▶ Document extract
═══

Problem URL: Shortest path in binary matrix

We will start BFS from the top left corner of the matrix till we reach the bottom right. Then we will return the shortest path length.

class Solution:
    def shortestPathBinaryMatrix(self, grid: List[List[int]]) -> int:
        ROWS, COLS = len(grid), len(grid[0])
        if ROWS == 1 and COLS == 1:
            return 1 if not grid[0][0] else -1

        if grid[0][0] or grid[ROWS - 1][COLS - 1]:
            return -1

        directions = ((1, 0), (1, -1), (0, -1), (-1, -1), (-1, 0), (-1, 1), (0, 1), (1, 1))
        q = collections.deque([(0, 0, 1)])

        while q:
            i, j, pathLength = q.popleft()
            for di, dj in directions:
                newI, newJ = i + di, j + dj
                if newI == ROWS - 1 and newJ == COLS - 1:
                    return pathLength + 1

                if newI == -1 or newI == ROWS or newJ == -1 or newJ == COLS or grid[newI][newJ]:
                    continue

                grid[newI][newJ] = 1
                q.append((newI, newJ, pathLength + 1))

        return -1

Time complexity: O(n)
Space complexity: O(n)

═══

▶ Data listing
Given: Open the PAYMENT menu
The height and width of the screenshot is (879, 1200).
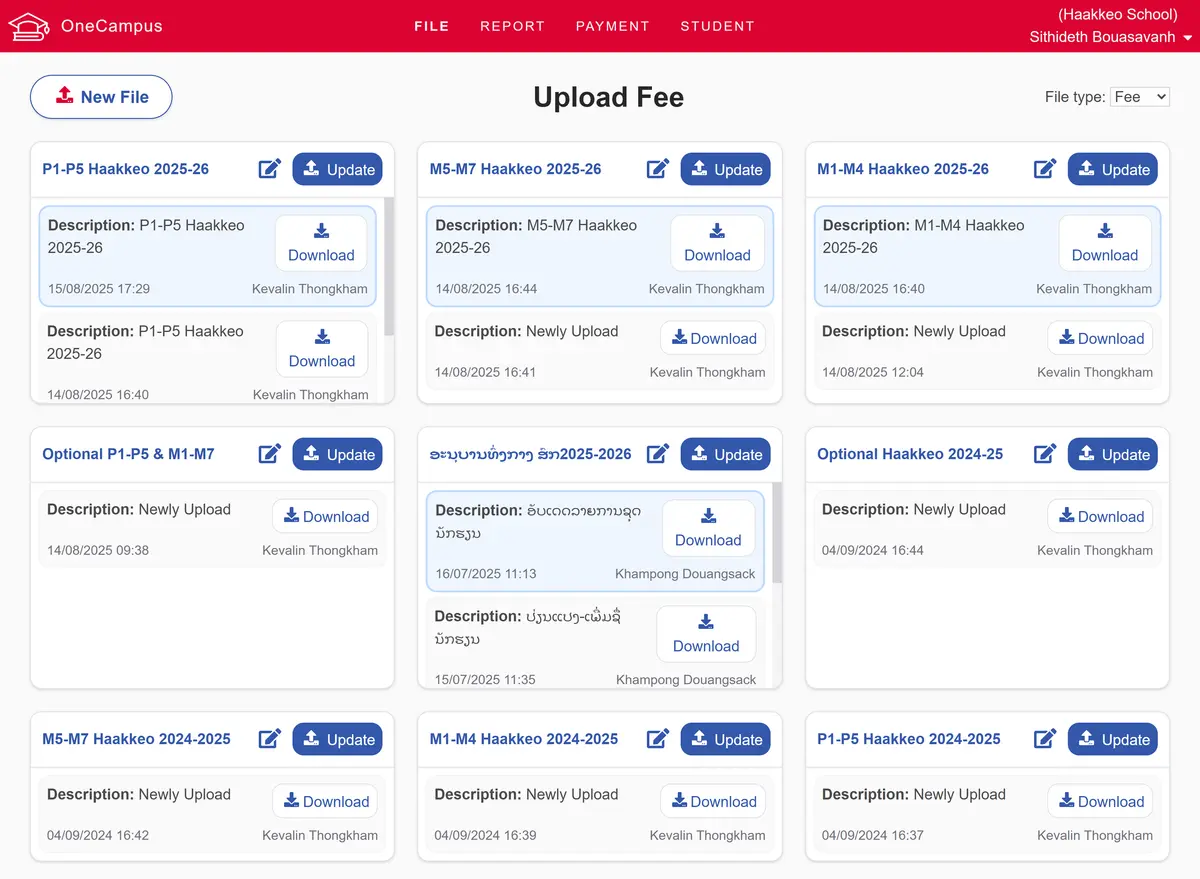Looking at the screenshot, I should [612, 26].
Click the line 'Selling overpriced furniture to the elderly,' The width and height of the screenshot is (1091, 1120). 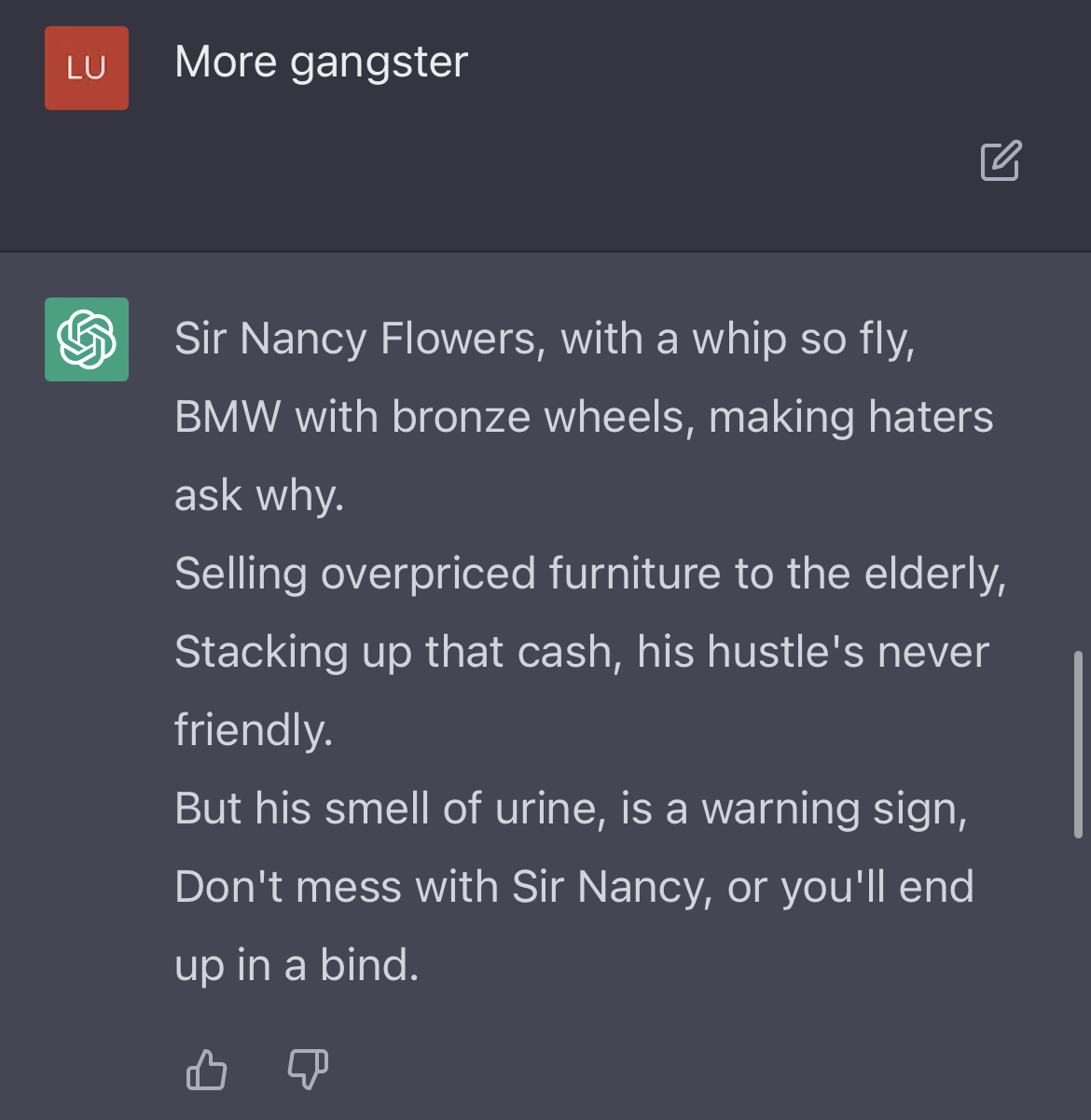pyautogui.click(x=590, y=574)
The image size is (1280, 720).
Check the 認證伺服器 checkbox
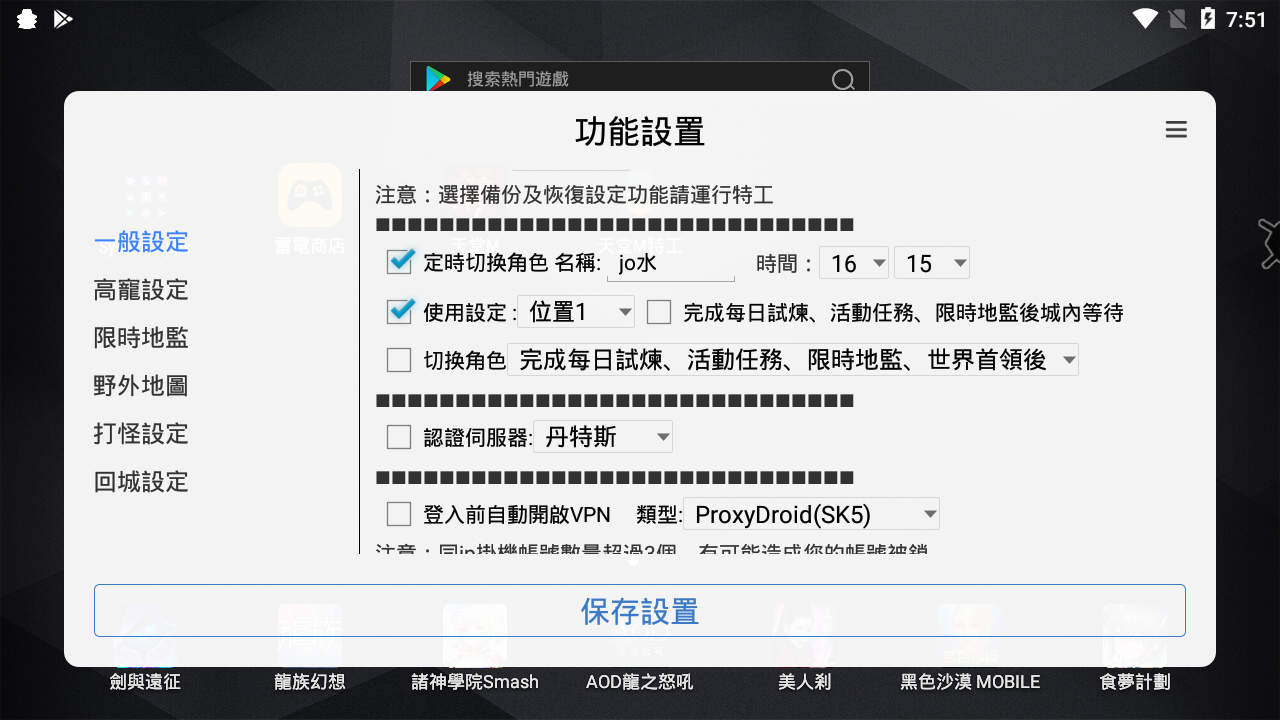pos(399,436)
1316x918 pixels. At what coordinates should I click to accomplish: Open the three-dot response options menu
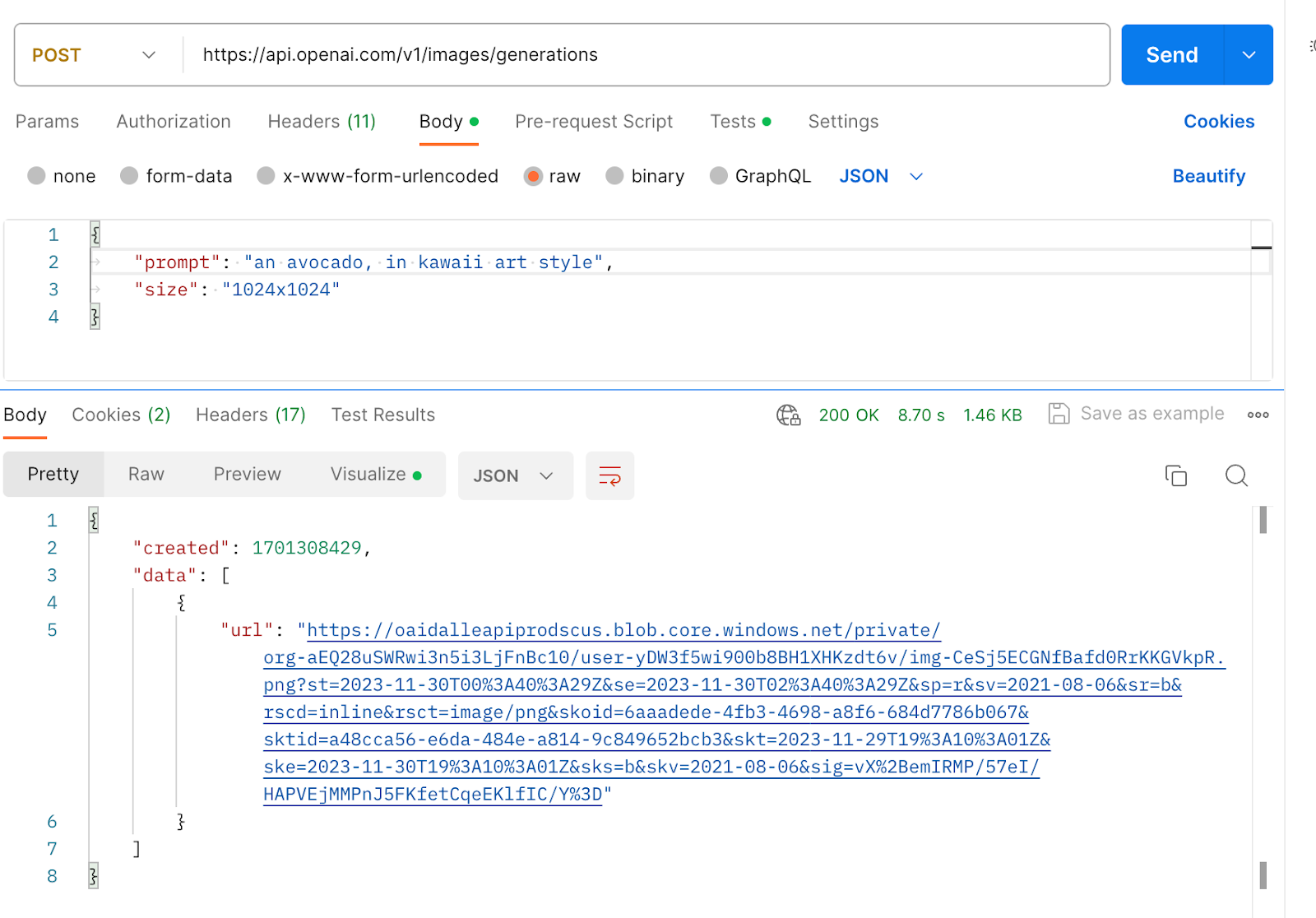(1258, 415)
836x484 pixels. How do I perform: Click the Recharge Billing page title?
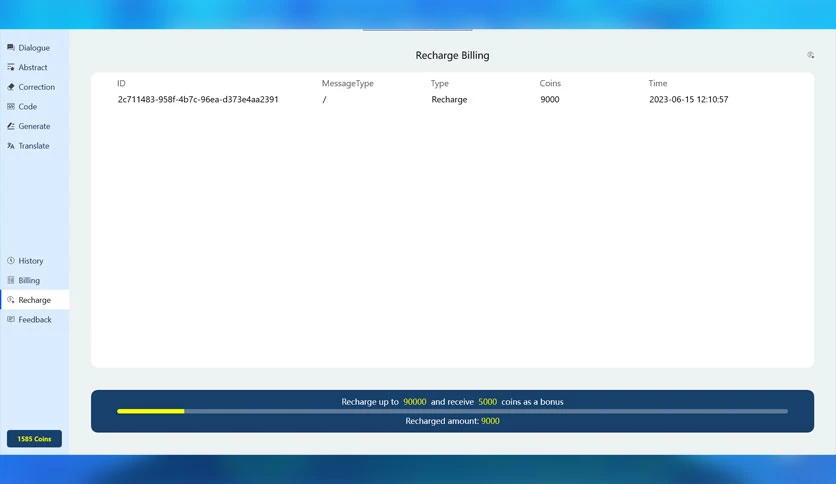(452, 55)
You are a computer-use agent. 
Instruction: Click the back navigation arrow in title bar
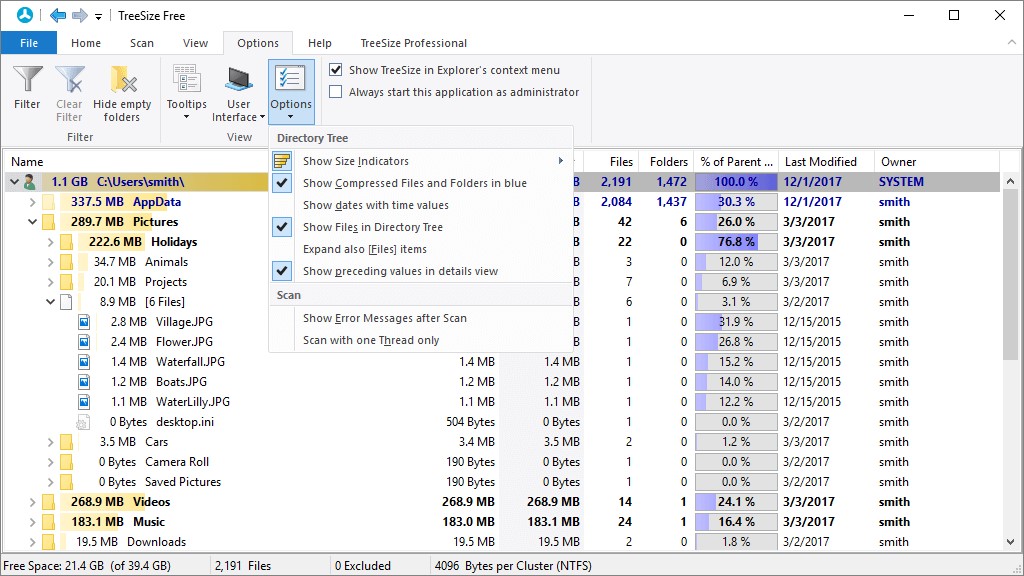[58, 16]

═══

▶ Tasks to carry out
**A)** List every coordinate pair in the directions tuple of the shortest-path solution.
**B)** Transcribe the shortest-path solution from "if grid[0][0] or" to "pathLength = q.popleft()".

▶ Expected responses
**A)** (1, 0), (1, -1), (0, -1), (-1, -1), (-1, 0), (-1, 1), (0, 1), (1, 1)

**B)**
if grid[0][0] or grid[ROWS - 1][COLS - 1]:
            return -1

        directions = ((1, 0), (1, -1), (0, -1), (-1, -1), (-1, 0), (-1, 1), (0, 1), (1, 1))
        q = collections.deque([(0, 0, 1)])

        while q:
            i, j, pathLength = q.popleft()